O ex-prefeito de Ilhéus e candidato a deputado estadual, Mário Alexandre (Marão – Avante), declarou à Justiça Eleitoral um patrimônio de R$ 974.931,27 para as eleições de 2026. O valor representa um crescimento de aproximadamente 300% em relação aos R$ 327.986,95 informados nas eleições municipais de 2020. A evolução patrimonial chama atenção por ter ocorrido durante o período em que Marão esteve à frente da Prefeitura de Ilhéus, despertando questionamentos e ampliando o debate sobre a evolução de bens de agentes públicos.
Os dados oficiais mostram que o patrimônio declarado por Marão passou a ser superior ao do governador da Bahia, Jerônimo Rodrigues (PT), que registrou R$ 886.548,53 em bens após retificar sua declaração junto à Justiça Eleitoral. No caso do governador, a maior parte do patrimônio está concentrada em aplicações financeiras e investimentos devidamente discriminados na prestação de contas. A comparação entre os dois patrimônios inevitavelmente gera repercussão política e alimenta discussões sobre transparência e prestação de contas.
No caso de Marão, o aumento superior a R$ 646 mil em seis anos ocorre justamente no período em que exerceu dois mandatos consecutivos como prefeito de Ilhéus.
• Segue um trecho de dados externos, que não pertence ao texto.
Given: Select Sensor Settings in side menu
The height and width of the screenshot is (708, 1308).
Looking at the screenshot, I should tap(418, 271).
Embora a declaração de bens seja um instrumento legal e os valores sejam autodeclarados pelos candidatos, a expressiva evolução patrimonial tende a despertar interesse da opinião pública, especialmente em um momento em que a sociedade cobra cada vez mais clareza sobre a origem e a evolução do patrimônio de ocupantes de cargos públicos.
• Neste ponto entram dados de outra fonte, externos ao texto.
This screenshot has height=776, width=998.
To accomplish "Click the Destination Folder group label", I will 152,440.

Até o momento, não há qualquer decisão judicial que aponte irregularidade na declaração apresentada por Marão. Ainda assim, o crescimento patrimonial passa a integrar o debate político da campanha para a Assembleia Legislativa da Bahia, reforçando a necessidade de transparência e de esclarecimentos sempre que houver evolução significativa de patrimônio durante o exercício de funções públicas. Em um cenário de forte fiscalização por parte da sociedade, a confiança do eleitor também depende da capacidade dos candidatos de prestar contas de forma clara e convincente sobre a evolução de seus bens.